**** MATERIAL FOR THIS TASK

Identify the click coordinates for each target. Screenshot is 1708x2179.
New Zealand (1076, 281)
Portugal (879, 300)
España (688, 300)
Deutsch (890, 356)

********

● **TASK BRIEF**:
Copy out the records once more, exactly as they are written.

● **RESPONSE TO THIS TASK**:
Identify the click coordinates for each target. Screenshot is 1708x2179.
New Zealand (1076, 281)
Portugal (879, 300)
España (688, 300)
Deutsch (890, 356)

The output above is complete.